Another way of saying this is that the short-term politics makes long-term good government difficult. It’s a national failing.

All the debate about finding a solution to the problems in the health service tends inexorably towards one destination: spending more money. That is certainly what has happened in recent years; the health service required extra money – a bailout, a top-up, call it what you want – above and beyond its agreed budget every year since long before the crash.

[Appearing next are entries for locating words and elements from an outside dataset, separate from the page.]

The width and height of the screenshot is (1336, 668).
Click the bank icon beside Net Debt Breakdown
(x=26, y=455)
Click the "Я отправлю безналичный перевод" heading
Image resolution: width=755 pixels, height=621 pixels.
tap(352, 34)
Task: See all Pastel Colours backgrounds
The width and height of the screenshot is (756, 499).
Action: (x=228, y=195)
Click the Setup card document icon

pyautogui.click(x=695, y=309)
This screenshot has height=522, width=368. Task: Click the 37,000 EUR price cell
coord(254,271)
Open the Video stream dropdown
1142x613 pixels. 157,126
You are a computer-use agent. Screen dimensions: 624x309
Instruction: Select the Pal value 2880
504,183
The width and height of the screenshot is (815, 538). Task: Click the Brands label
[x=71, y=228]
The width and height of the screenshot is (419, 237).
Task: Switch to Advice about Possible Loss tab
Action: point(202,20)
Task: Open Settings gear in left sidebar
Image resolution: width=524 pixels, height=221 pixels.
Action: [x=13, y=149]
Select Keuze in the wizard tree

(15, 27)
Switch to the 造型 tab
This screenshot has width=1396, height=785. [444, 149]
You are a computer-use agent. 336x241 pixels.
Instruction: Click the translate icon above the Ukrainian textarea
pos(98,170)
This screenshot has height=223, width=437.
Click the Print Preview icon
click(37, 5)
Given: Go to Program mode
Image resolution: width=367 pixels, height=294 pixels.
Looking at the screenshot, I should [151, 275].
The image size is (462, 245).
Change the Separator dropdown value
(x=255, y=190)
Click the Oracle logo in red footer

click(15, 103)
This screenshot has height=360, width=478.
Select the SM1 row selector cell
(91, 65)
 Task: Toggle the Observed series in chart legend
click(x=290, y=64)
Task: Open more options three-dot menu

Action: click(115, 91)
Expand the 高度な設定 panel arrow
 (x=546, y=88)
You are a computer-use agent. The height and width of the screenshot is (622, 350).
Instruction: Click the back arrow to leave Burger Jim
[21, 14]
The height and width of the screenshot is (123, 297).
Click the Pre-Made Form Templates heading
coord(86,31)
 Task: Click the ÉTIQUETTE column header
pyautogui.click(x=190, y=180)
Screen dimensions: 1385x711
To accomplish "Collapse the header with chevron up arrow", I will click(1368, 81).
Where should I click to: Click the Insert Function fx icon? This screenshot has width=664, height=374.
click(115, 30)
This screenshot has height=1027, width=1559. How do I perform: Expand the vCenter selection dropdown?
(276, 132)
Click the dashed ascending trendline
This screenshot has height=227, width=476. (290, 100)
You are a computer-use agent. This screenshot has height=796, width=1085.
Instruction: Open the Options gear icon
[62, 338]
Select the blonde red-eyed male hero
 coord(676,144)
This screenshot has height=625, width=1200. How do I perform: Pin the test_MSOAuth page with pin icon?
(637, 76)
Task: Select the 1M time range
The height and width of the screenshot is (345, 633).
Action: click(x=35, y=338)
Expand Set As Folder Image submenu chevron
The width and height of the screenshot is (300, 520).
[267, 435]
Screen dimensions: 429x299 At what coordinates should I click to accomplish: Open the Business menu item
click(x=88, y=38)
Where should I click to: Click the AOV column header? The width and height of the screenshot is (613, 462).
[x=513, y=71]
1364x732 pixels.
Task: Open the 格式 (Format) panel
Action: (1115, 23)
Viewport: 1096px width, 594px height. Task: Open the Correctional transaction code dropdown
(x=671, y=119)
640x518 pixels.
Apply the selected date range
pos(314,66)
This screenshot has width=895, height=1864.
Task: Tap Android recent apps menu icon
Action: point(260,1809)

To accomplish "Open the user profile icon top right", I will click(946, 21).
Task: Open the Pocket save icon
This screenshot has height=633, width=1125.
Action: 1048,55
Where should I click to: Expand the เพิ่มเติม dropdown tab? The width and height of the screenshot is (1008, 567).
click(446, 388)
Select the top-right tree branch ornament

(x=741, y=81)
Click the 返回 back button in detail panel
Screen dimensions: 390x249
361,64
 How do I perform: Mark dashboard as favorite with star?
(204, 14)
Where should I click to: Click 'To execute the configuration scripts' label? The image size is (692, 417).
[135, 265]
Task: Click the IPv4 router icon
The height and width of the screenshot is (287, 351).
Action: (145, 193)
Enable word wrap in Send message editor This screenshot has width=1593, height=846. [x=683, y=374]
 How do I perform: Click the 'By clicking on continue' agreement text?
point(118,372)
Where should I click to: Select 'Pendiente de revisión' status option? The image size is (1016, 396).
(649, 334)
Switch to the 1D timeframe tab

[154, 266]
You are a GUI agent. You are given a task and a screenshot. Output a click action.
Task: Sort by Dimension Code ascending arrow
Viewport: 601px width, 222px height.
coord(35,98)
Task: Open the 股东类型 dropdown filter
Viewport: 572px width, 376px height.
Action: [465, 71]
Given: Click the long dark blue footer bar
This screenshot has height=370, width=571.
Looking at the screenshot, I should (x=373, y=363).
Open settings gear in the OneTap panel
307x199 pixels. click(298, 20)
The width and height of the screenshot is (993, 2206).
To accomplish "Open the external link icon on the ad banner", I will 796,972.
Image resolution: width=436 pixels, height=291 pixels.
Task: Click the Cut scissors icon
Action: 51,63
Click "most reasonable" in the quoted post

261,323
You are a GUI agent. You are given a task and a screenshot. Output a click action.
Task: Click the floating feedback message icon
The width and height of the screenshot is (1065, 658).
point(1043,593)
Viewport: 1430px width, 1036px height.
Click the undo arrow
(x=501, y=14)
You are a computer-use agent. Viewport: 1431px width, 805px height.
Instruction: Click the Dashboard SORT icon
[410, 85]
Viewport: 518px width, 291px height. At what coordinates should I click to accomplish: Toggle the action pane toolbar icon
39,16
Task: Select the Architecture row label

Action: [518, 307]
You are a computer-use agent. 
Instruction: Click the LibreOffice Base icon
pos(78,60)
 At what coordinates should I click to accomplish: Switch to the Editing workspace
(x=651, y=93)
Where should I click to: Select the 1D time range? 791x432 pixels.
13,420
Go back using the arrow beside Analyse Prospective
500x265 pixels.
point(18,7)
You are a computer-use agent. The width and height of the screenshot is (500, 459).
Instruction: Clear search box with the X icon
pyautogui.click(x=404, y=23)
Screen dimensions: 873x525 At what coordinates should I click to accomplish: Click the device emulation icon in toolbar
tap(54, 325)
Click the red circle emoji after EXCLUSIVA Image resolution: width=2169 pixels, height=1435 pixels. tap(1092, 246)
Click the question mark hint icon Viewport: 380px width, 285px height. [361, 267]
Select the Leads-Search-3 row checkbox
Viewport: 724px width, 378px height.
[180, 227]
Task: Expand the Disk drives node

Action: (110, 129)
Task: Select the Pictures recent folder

The logic of every report, complaint, discussion and political intervention in the extensive media reporting of the hospital overcrowding this week was that the health service will have to get extra money or the problems will not be solved.

Needless to say, there is no shortage of suggestions about where the extra money should be spent.

Liam Doran, the highly effective chief of the nurses' union, the INMO, wants more nurses and he wants better paid nurses as part of the solution. He appears quite determined on this point, as was evident from a large number of radio and television interviews during the week. His members apparently share his determination, as they have balloted for strike action next month.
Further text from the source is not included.